Task to carry out
Among the records below, find the lines with the word "header" and copy them.

(Stored records)
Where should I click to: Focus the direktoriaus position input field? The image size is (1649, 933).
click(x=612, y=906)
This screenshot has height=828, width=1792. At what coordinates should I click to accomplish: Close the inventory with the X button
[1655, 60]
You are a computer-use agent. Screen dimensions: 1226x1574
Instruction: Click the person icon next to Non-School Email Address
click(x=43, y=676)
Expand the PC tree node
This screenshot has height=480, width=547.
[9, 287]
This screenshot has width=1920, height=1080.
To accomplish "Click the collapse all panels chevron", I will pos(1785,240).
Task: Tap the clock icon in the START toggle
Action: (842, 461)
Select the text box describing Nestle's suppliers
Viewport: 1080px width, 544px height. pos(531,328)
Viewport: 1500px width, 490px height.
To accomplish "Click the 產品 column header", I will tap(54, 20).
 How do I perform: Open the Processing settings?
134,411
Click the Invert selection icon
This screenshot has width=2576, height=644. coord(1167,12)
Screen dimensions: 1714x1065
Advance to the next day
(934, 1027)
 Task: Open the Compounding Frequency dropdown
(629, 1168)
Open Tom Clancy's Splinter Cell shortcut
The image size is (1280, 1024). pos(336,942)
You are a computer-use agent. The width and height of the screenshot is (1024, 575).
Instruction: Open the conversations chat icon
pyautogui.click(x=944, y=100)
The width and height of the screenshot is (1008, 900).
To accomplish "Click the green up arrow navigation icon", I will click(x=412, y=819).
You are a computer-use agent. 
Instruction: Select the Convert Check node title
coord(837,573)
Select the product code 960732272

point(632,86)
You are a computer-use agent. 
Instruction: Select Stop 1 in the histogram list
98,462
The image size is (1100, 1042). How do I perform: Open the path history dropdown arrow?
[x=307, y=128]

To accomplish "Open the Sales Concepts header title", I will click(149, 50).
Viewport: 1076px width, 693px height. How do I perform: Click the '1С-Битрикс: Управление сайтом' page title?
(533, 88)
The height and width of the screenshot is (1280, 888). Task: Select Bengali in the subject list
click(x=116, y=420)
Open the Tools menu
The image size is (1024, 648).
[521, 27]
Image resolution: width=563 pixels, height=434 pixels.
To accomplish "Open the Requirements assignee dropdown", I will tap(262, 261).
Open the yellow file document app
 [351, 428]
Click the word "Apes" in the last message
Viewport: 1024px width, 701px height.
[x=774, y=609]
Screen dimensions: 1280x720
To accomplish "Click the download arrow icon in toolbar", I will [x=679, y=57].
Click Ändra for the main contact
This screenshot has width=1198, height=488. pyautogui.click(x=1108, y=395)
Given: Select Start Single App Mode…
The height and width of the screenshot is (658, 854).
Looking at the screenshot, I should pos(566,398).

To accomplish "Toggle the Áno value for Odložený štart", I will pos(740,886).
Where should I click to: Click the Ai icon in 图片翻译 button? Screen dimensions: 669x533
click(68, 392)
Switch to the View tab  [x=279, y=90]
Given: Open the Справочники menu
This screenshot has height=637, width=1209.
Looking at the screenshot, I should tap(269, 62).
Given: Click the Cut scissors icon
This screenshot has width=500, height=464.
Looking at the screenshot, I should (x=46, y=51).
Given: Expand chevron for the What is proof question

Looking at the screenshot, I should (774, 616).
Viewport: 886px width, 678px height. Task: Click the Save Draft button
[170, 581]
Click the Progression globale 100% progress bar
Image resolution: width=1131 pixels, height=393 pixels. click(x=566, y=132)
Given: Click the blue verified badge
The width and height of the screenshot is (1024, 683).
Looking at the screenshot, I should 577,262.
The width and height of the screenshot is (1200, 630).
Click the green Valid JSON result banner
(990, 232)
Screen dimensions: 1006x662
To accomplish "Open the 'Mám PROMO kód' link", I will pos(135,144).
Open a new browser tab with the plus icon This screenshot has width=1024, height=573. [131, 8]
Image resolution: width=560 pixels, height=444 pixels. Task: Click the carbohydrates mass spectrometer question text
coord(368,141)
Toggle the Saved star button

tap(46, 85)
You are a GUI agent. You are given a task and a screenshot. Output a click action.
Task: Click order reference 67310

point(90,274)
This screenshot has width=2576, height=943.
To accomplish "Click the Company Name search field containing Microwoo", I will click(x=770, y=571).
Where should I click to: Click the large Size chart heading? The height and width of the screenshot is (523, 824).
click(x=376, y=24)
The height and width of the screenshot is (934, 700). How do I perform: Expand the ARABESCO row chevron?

Completed exercise
To accomplish "Click the 產品 column header", I will tap(54, 20).
To accomplish "Open the Sales Concepts header title", I will click(149, 50).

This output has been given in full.